За повествованием он не заметил, как вошел в горницу один из уных, поставил на стол угощение и замер у стола, вслушиваясь в рассказ. Слушал он не хуже Ярополка – внимательно, вбирая в себя каждое слово. Но, в отличие от князя, не вскочил при упоминании о появившихся у Рогнеды слугах Владимира. Зато Ярополк диким зверем заметался по горнице:
– Как он посмел?! У брата решился украсть невесту! Грозить вздумал!
Варяжко молча ждал, когда князь выплеснет гнев. Ведал: Ярополк вспыльчив, но не злопамятен – быстро забывает обиды. Неожиданно прислуживающий князю молодой дружинник сказал:
– Ты, князь, раз и навсегда должен показать брату, кто Русью правит.
Варяжко охнул, а Ярополк замолчал и устремил на нахального парня злой взгляд. Тот потупился, но не бросился князю в ноги, не попросил прощения за дерзость: Стоял перед Ярополком, высокий, статный, с темными зелеными, будто морские водоросли, глазами и светлым, нависающим над ними чубом. Варяжко постарался вспомнить его имя и не смог…
– Что посмел сказать?! – двинулся к парню князь.

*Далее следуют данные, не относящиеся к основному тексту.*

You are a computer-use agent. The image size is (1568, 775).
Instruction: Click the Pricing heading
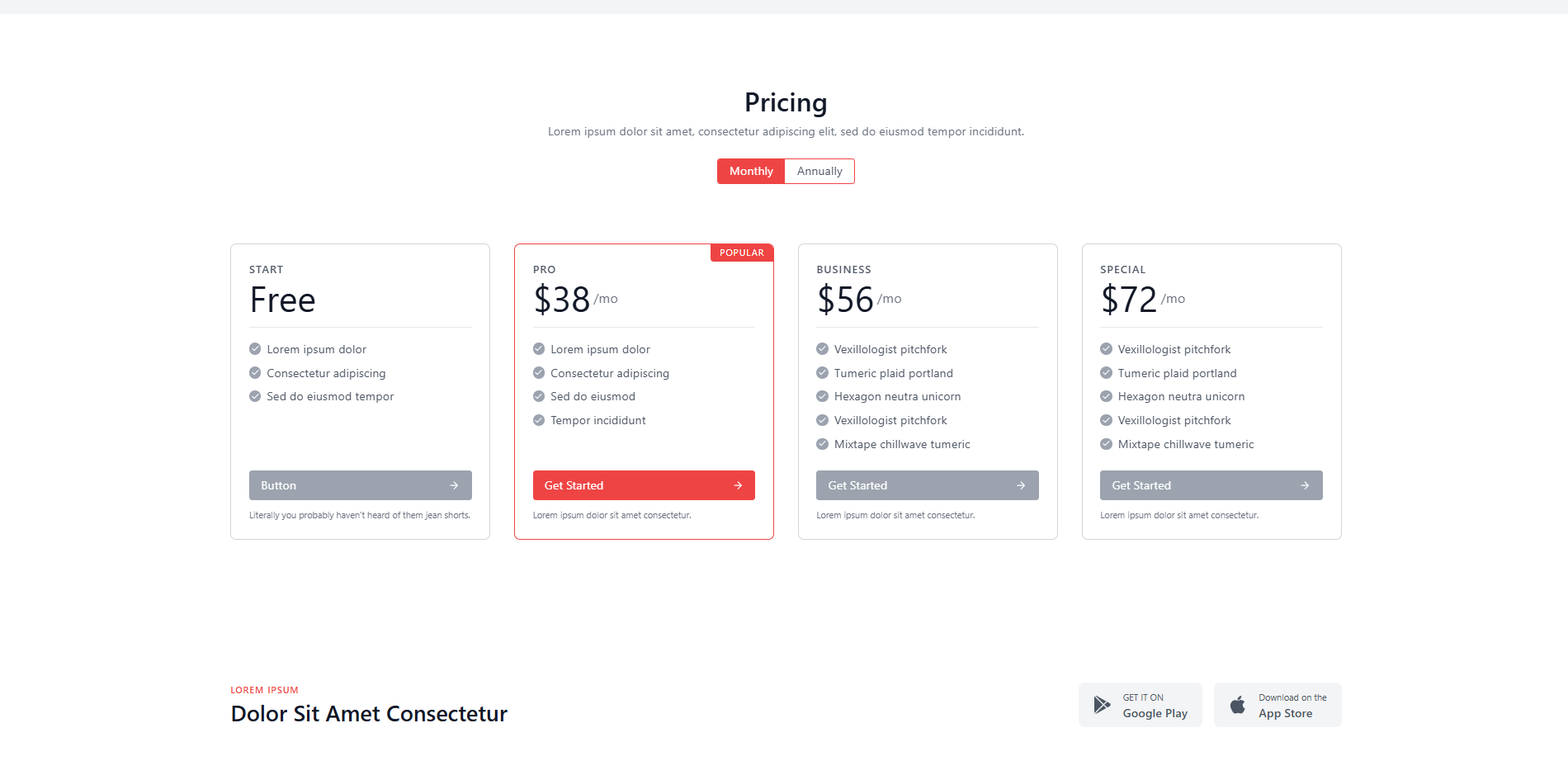(x=785, y=102)
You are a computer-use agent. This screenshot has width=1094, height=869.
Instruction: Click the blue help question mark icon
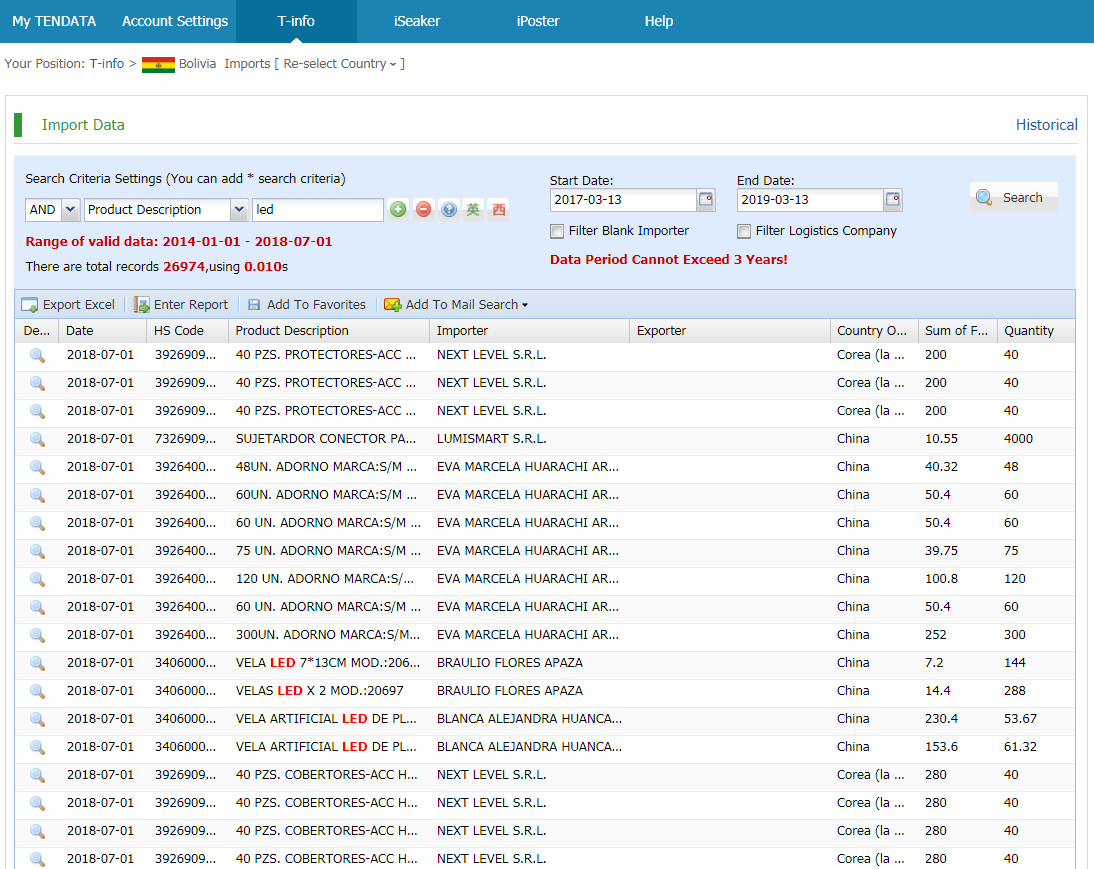449,210
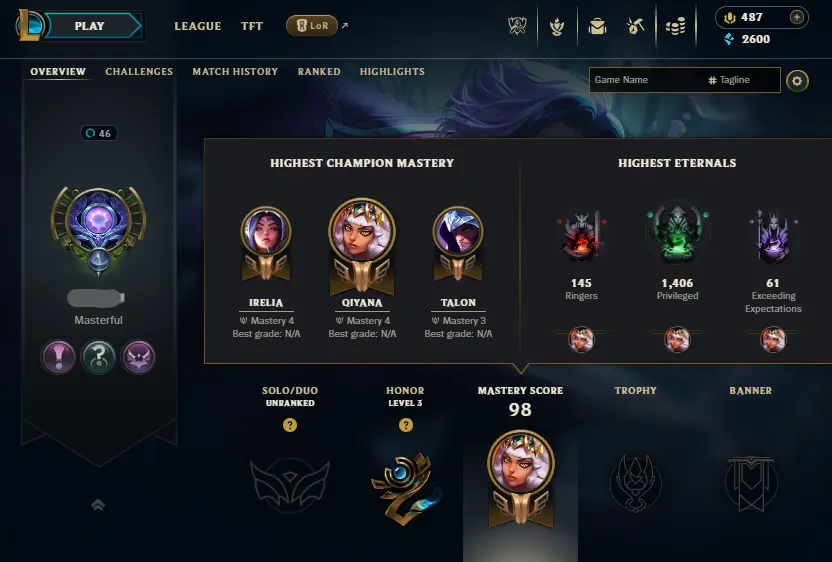832x562 pixels.
Task: Select the question mark challenge token
Action: click(98, 357)
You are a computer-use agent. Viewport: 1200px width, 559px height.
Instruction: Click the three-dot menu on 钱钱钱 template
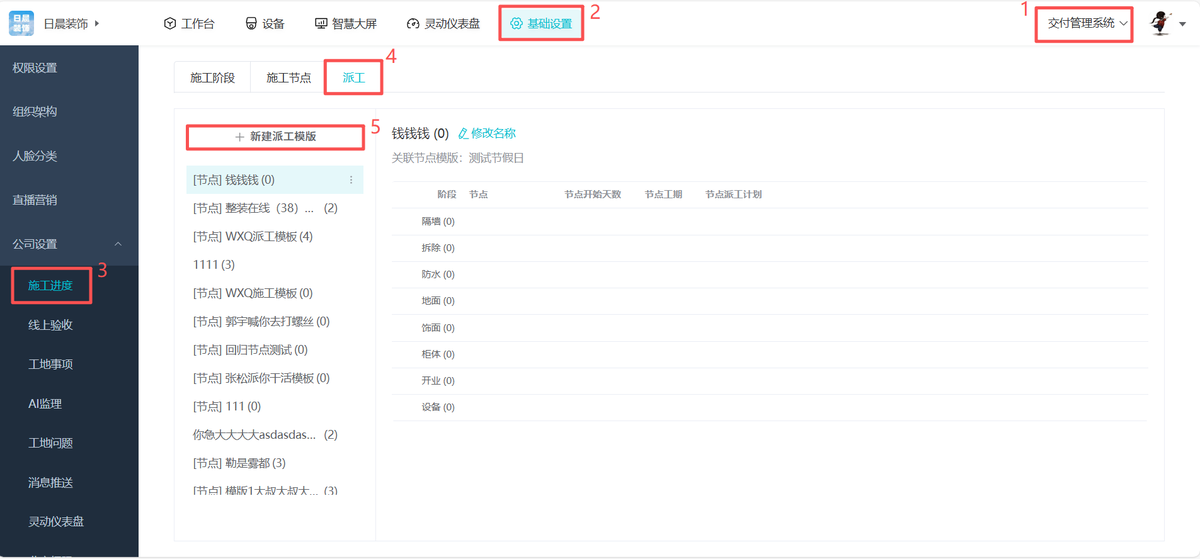tap(351, 180)
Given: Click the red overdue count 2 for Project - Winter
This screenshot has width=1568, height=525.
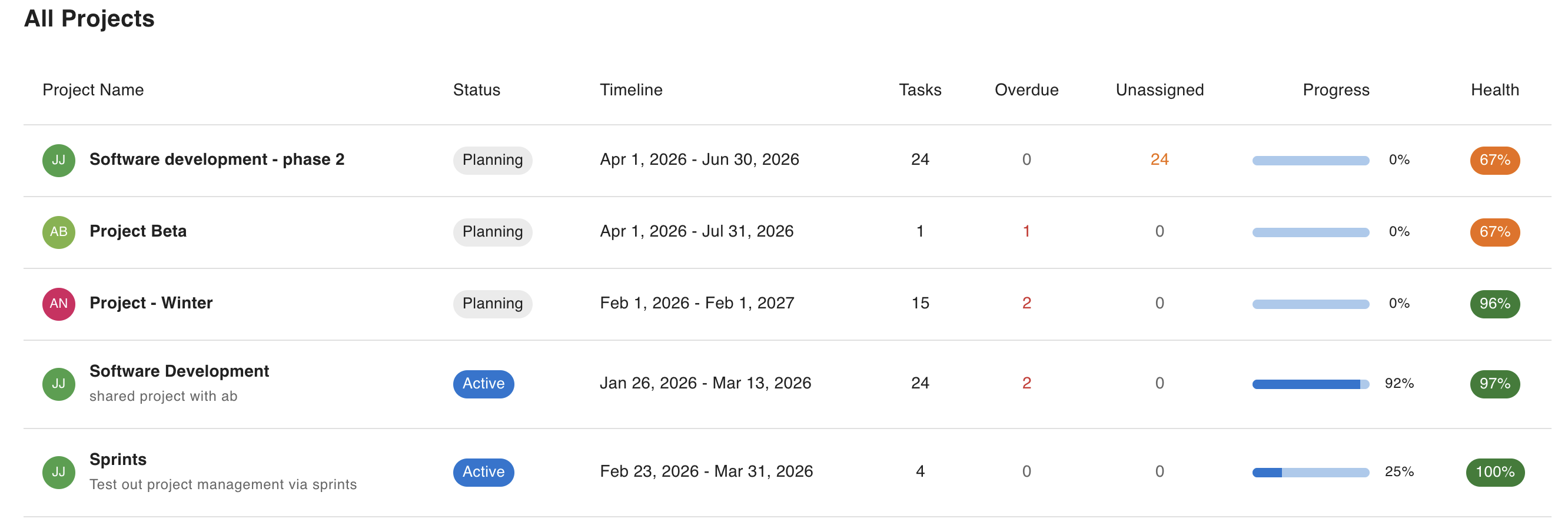Looking at the screenshot, I should point(1026,304).
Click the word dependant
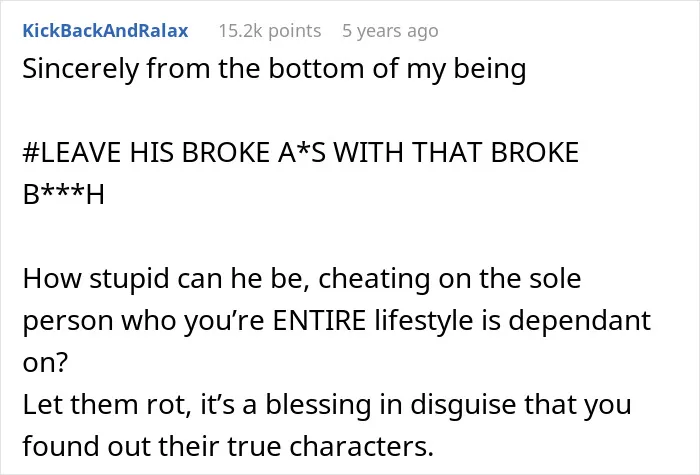The height and width of the screenshot is (475, 700). 579,320
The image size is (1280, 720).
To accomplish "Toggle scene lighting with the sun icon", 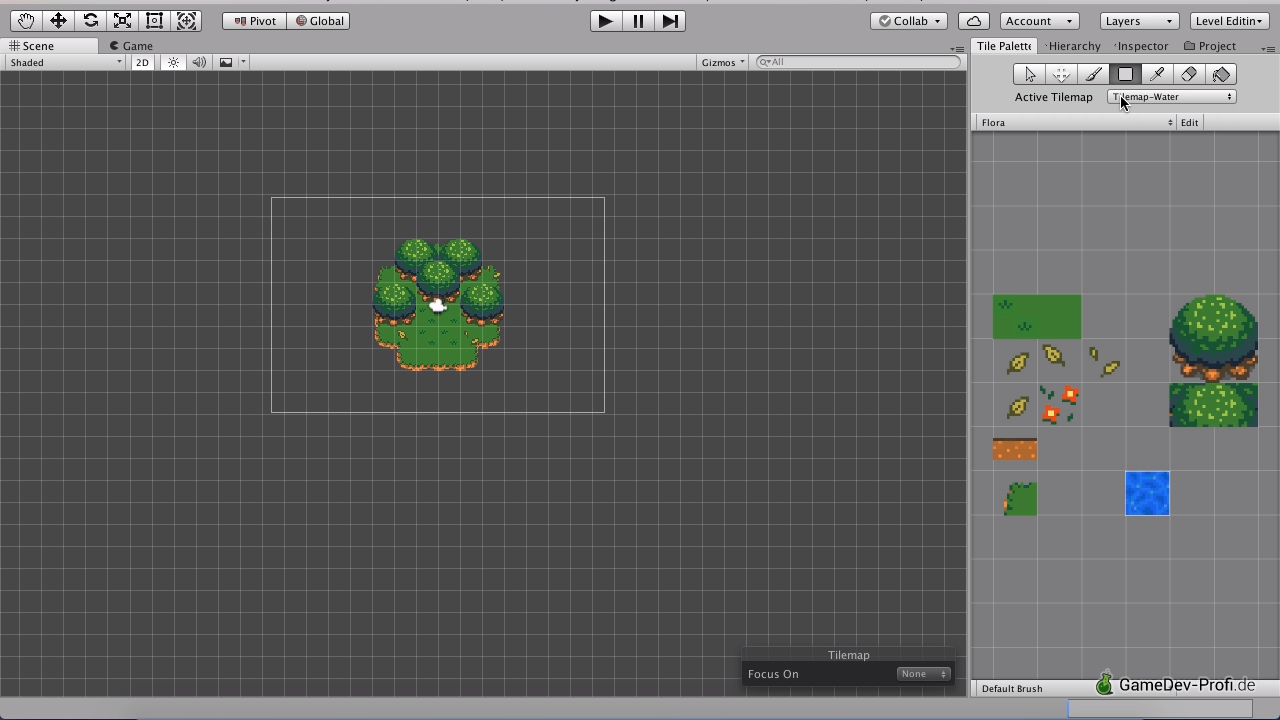I will (x=173, y=63).
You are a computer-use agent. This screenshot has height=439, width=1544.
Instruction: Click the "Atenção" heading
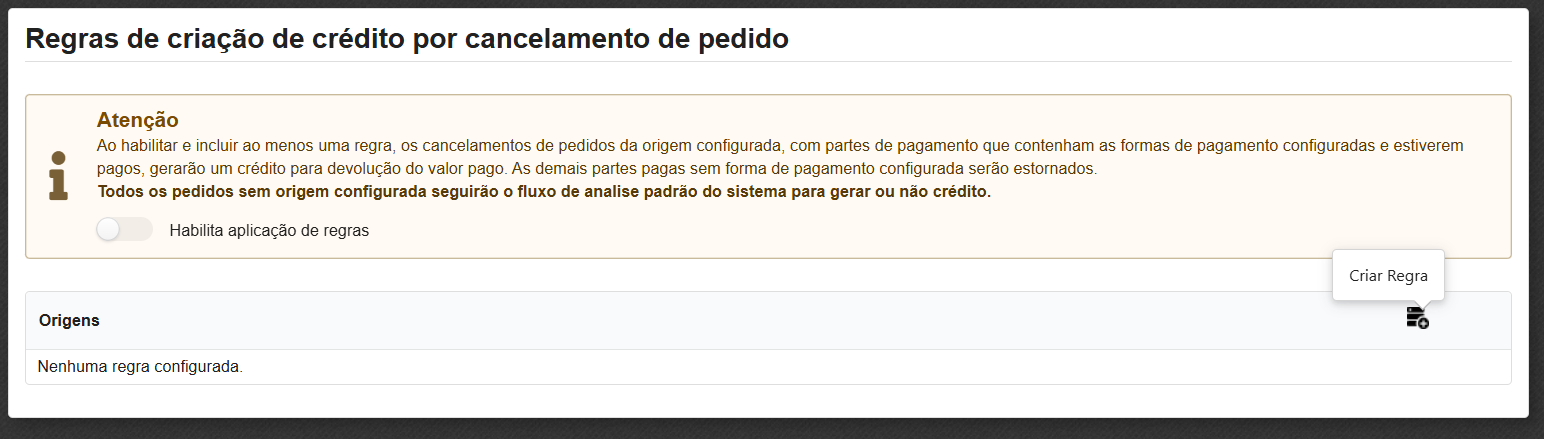137,120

Вскинув голову, тот спокойно произнес:
– А то сказал, о чем всем в Киеве ведомо. Налезает на тебя брат, а ты молчишь, терпишь. Ты – великий князь, всей Руси защитник, а себя защитить не можешь. Все знают, что новгородские земли наособицу живут, твоей воли не слушают. А скоро сами указывать тебе начнут. Почему же не хочешь брату свою силу показать, почему сносишь его наглость?
– Да ты!.. – вскочил Варяжко. Видел он наглецов, но такого впервые встретил! Князю советовать нарочитые не осмеливались, а этот безродный сопляк решился молвить такие обидные речи! Да как посмел рот открыть, если его не спрашивали?!
Заметив угрожающее движение Варяжко, парень ловко отскочил к стене, засверкал оттуда шалыми глазами:
– Не тронь меня, нарочитый! Я правду сказываю. «Я правду сказываю», – повторил где-то в голове у Варяжко тихий Настенин голос. Занесенная для удара рука воя опустилась. Он обернулся к Ярополку.